We have no greater responsibility as a nation, than to stop these terrorists–to find them, root them out, and prevent them from murdering more of our citizens.
To accomplish that objective, the President is marshalling every tool at his disposal–military, diplomatic, financial, economic. He is working to freeze the assets of terrorist leaders and organizations that sponsor and finance terror. He is working with foreign governments to shut down the terrorist networks that operate in dozens of countries across the world. And he has sent brave Americans to Afghanistan–courageous soldiers, sailors, airmen and marines, who at this moment are risking their lives to stop the al-Qaeda terrorist network and the Taliban that seek to kill our people.
This is not a law enforcement action. It is war. We seek to defeat or destroy our terrorist enemies, so that they cannot harm Americans. When coalition forces storm a Taliban compound or an al-Qaeda safe house, they cannot first ask for a search warrant. When they confront Taliban or al-Qaeda fighters in the caves and shadows where they hide, they are in combat. Their objective is to stop the terrorists and prevent them from continuing to threaten our country.
The U.S. military is doing this in Afghanistan–and they are doing it extremely well. But the terrorists who threaten us are not only in Afghanistan.
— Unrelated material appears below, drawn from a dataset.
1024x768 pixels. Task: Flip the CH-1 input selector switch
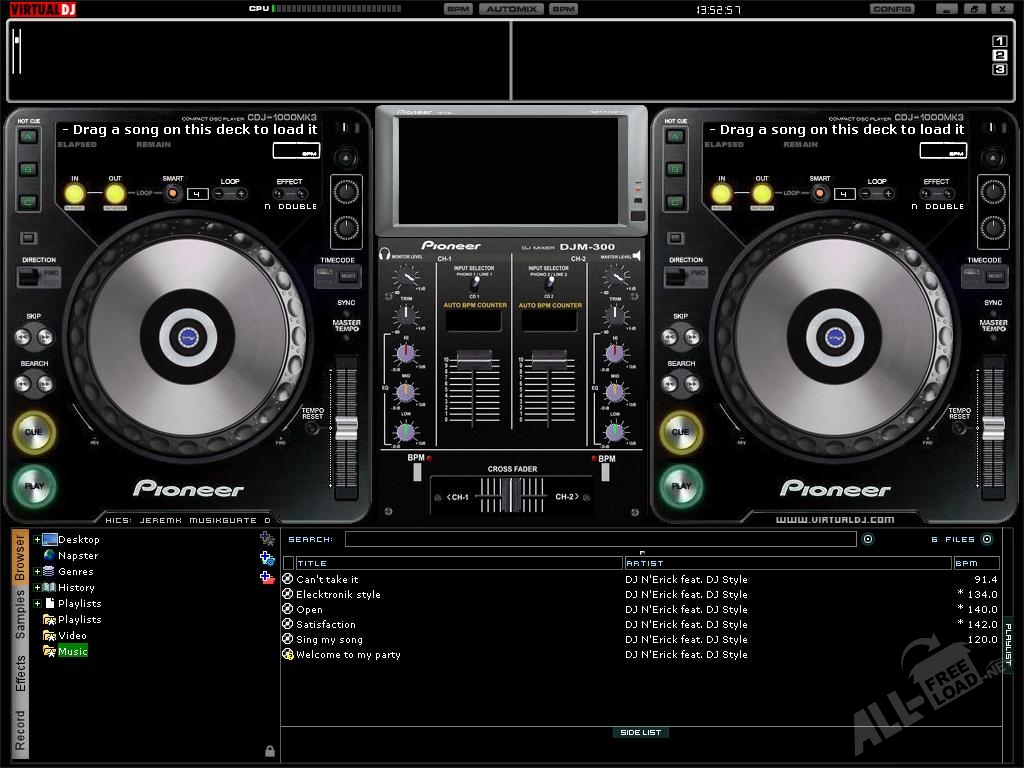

They operate in dozens of countries–including the United States. They are, and remain, unlawful belligerents, adversaries who attacked our nation in contravention of the rules of war. And the President has made it clear that we will hunt them down wherever they hide.
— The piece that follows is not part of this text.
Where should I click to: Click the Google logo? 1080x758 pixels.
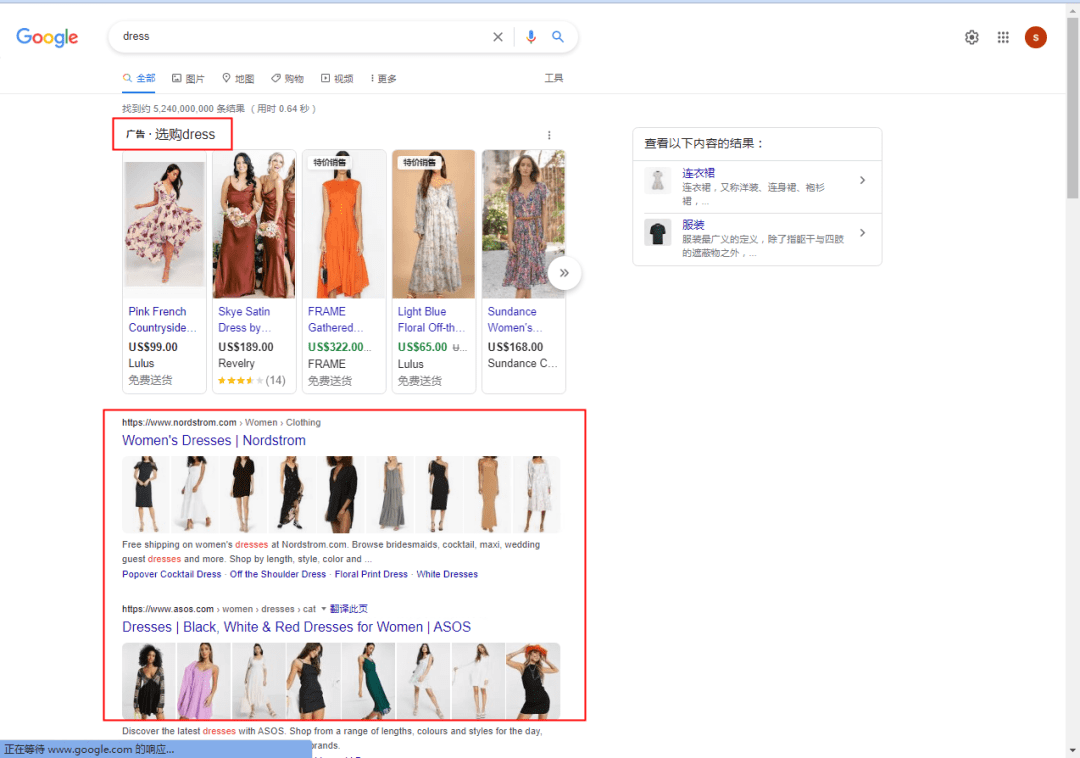(x=46, y=37)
When enemy forces are captured, wherever they are captured, they must then be dealt with. There are a number of tools at the country’s disposal for doing so. One of those tools is the establishment of military war crimes commissions.
The president, as commander-in-chief, has issued a military order that would permit individual non-U.S. citizens to be tried by military commission. As yet, he has not designated anyone to be tried by such a commission. He may do so; he may not.
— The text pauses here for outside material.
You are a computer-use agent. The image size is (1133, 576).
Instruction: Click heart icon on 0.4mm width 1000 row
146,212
To prepare for the possibility that he may do so, the Department of Defense is developing appropriate procedures for such commissions.
We are in the process of developing these procedures. We are consulting a variety of individuals and experts, in and out of government, to discuss how such commissions should operate, and how they have operated in the past. We are working to establish rules of procedure that will ensure, in the event the President decides to designate a non-U.S. citizen to be tried by a military commission, that it is handled in a measured, balanced, thoughtful way that reflects our country’s values.
Military commissions have been used in times of war since the Founding of this nation. George Washington used them during the Revolutionary War; They were used during the Civil War; President Franklin Roosevelt used them during World War II.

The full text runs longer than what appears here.